The X Case was the case of a girl who was raped by a man known to her. She sought a termination in the UK but the then Attorney General sought an injunction preventing her from travelling. She appealed the decision and the Supreme Court found in her favour.It called on the Government to legislate to allow for terminations when a mother’s life was at risk,including a risk to her life from the possibility of suicide.

The Protection of Life During Pregnancy Act

The Protection of Life During Pregnancy Act legislated for the outcome of the X case. It allowed for abortions when a mother’s life is at risk, including by suicide.
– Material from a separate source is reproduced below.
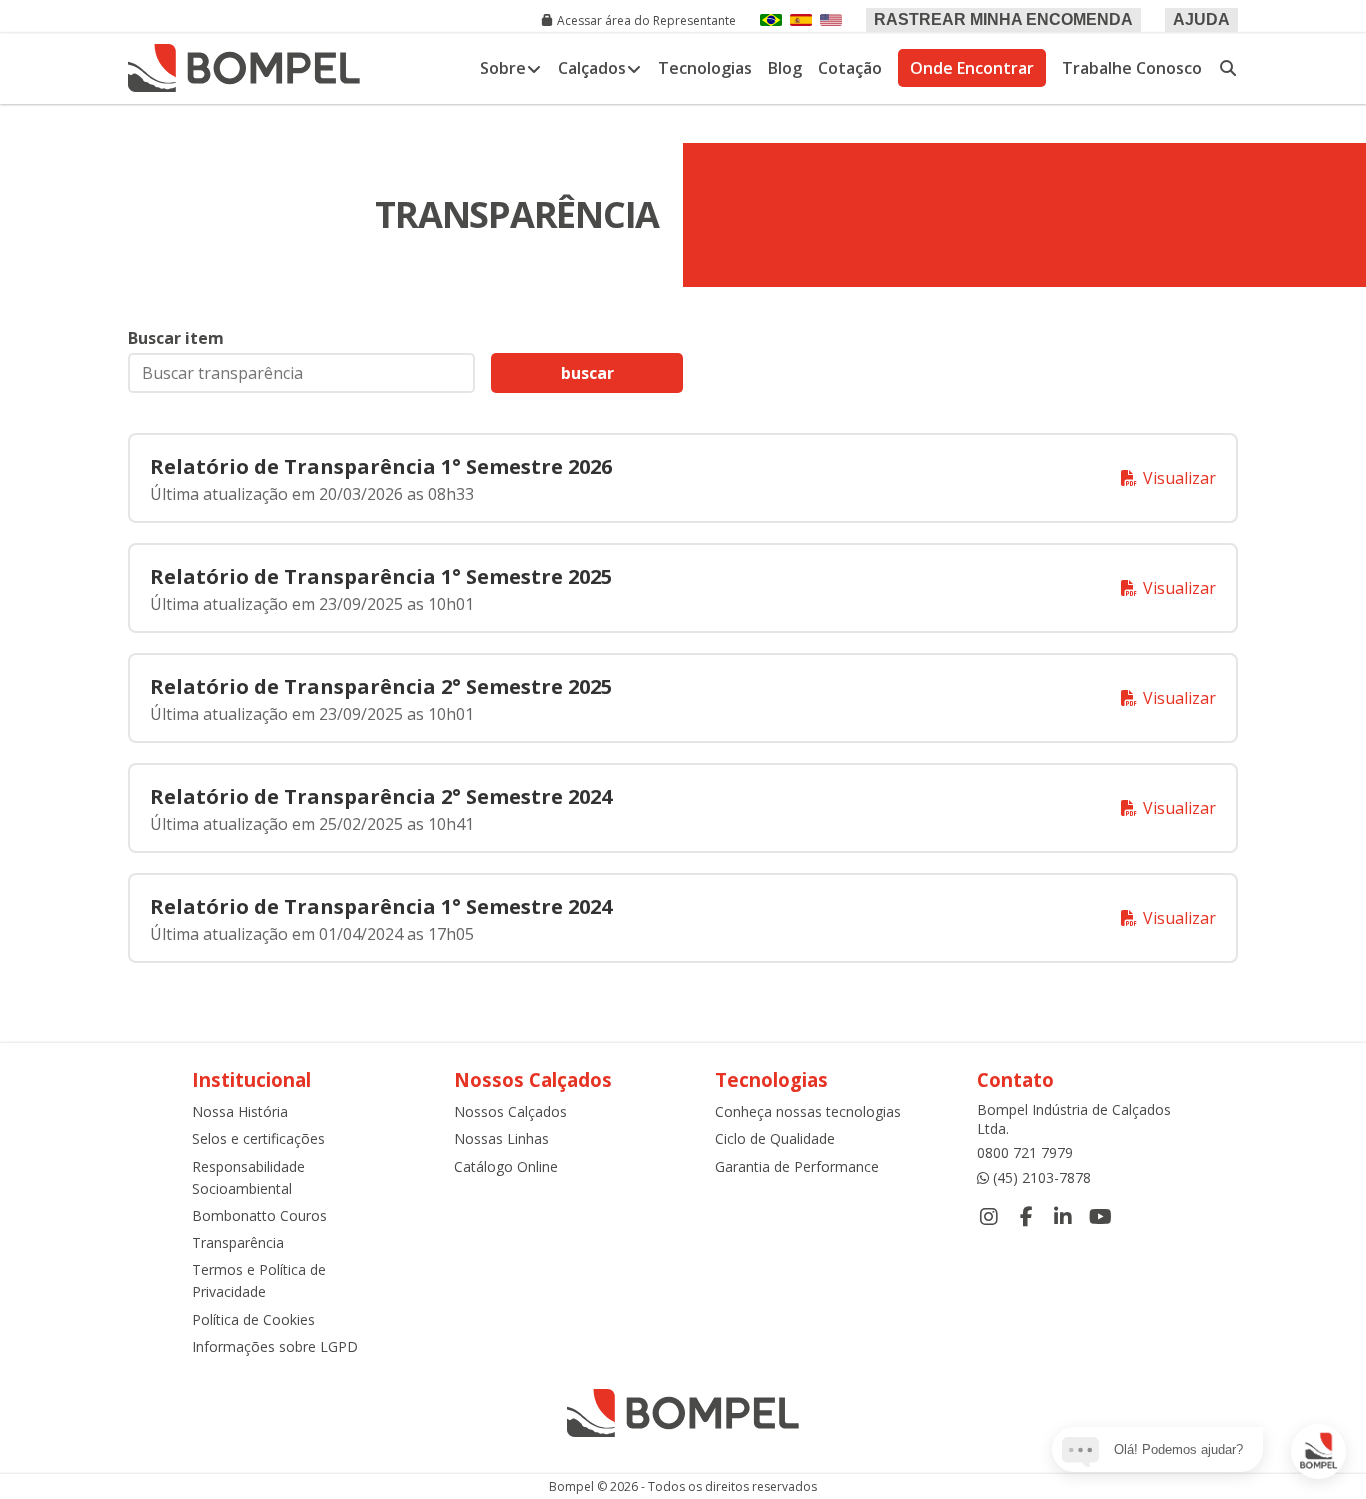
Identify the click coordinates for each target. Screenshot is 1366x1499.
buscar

In a case of a real and substantial risk to a woman’s life arising from a physical health condition, an obstetrician/gynecologist and a second relevant specialist must jointly agree and certify that the termination of pregnancy is the only treatment that will save the mother’s life.

Vote on Referendum

On 25th may2018, Ireland has voted for amendment of constitution, a total of 3.2 million electorate has taken part with a 66.4% yes and 33.6% no to repeal the eighth amendment of its constitution which since 1983 has effectively prohibited abortion in all bar exceptional circumstances.

The New Legislation

The proposed legislation will allow abortions during the first 12 weeks of pregnancy, and up to the 24th week in exceptional circumstances. According to the Irish Prime Minister the new law will be in place by end of 2018.